5. Comparative Analysis, Limitations, and Future Recommendations
- Function- to Class-level Challenge: The inability of most LLMs to accurately model cross-method dependencies, state, and interface consistency at scale makes ClassEval a more discriminative tool for assessing true program synthesis competence than function-level evaluations (Du et al., 2023, Xue et al., 2024).
- Translation Difficulty: LLMs exhibit high variance in cross-language class migration, with substantial performance gaps favoring Python (reflecting pretraining bias and syntactic conciseness). Failure analysis is dominated by library/API mismatches, syntax, and dependency resolution issues (Xue et al., 2024).
- Prompt Engineering: Contextual granularity directly affects synthesis outcomes.
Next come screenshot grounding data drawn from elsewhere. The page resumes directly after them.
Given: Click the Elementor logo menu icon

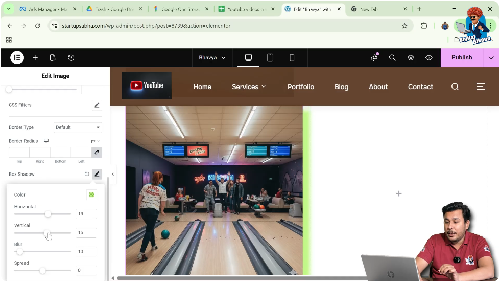Looking at the screenshot, I should (17, 58).
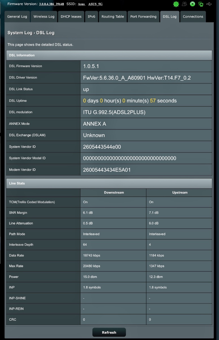
Task: Switch to the Connections tab
Action: [x=193, y=17]

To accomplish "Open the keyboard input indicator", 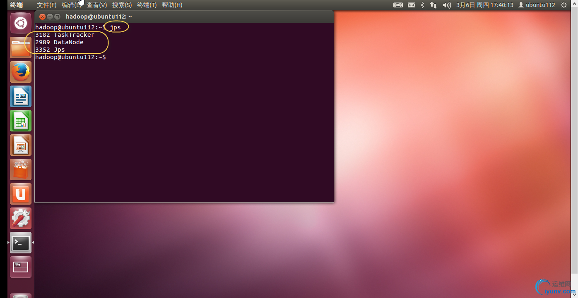I will [x=398, y=5].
For class-level or multi-method tasks, holistic and compositional prompts must be systematically studied to match model scaling properties.
- Benchmark Gaps: ClassEval lacks mixed-language, cross-class, or graph-structured scenario coverage. Corner cases and implicit assumptions in class docstrings/test suites may under-test helper routines; prompt and test set augmentation are recommended (Tambon et al., 2024).
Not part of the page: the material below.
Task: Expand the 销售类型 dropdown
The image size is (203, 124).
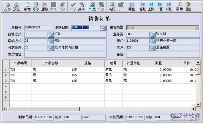Action: click(x=196, y=28)
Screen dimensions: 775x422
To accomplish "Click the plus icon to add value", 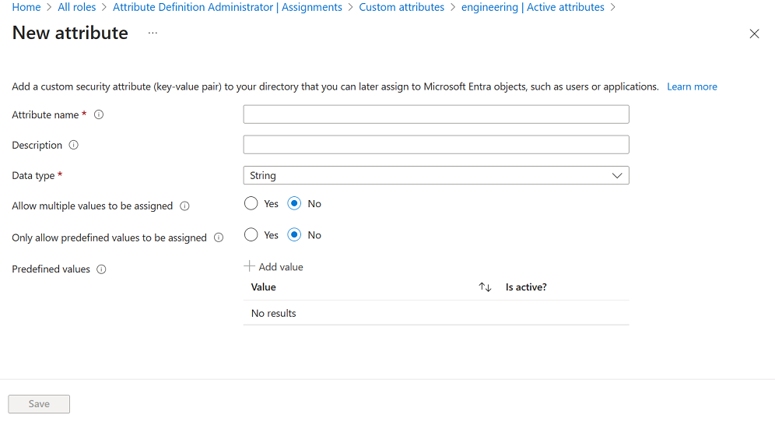I will 250,266.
- Robustness and Generalization: Identifier obfuscation is essential to mitigate operator-schema memorization by LLMs, especially in intent and summarization tasks. Reporting both pre- and post-obfuscation scores is recommended for future evaluations (Le et al., 3 Oct 2025).
- Human Comparable Performance: In analogous Java project-level settings, undergraduate students exceed LLM performance by large margins, underscoring the gap between current LLM synthesis capabilities and practical software development requirements (Cao et al., 2024).
6. Availability and Reuse
ClassEval assets are distributed with task skeletons, canonical solutions, and test suites. The GitHub repository (https://github.com/FudanSELab/ClassEval) provides reproducibility scripts for all major evaluation protocols, including support for different prompting strategies, sampling settings, and dependency analysis. ClassEval-T and ClassEval-Obf are available per respective publications. Evaluation code includes functional, dependency, and complexity reporting; ongoing work augments these resources to target comprehensive difficulty calibration and code robustness benchmarks (Du et al., 2023, Xue et al., 2024, Le et al., 3 Oct 2025).
7. Significance for the Field
The ClassEval suite establishes the reference standard for class-level code generation benchmarking, highlighting both the architectural and prompting limitations of current LLMs when scaling to more realistic software synthesis tasks. Its empirical results have identified systematic deficiencies in context modeling, code generalization, and dependency tracking—areas ripe for architectural innovation. Follow-on work (ClassEval-T, ClassEval-Obf, process-aware evaluations) has extended its impact to robustness and translation assessment, further defining the research agenda for program synthesis and automated software engineering evaluation (Du et al., 2023, Xue et al., 2024, Le et al., 3 Oct 2025, Shafin et al., 12 Nov 2025).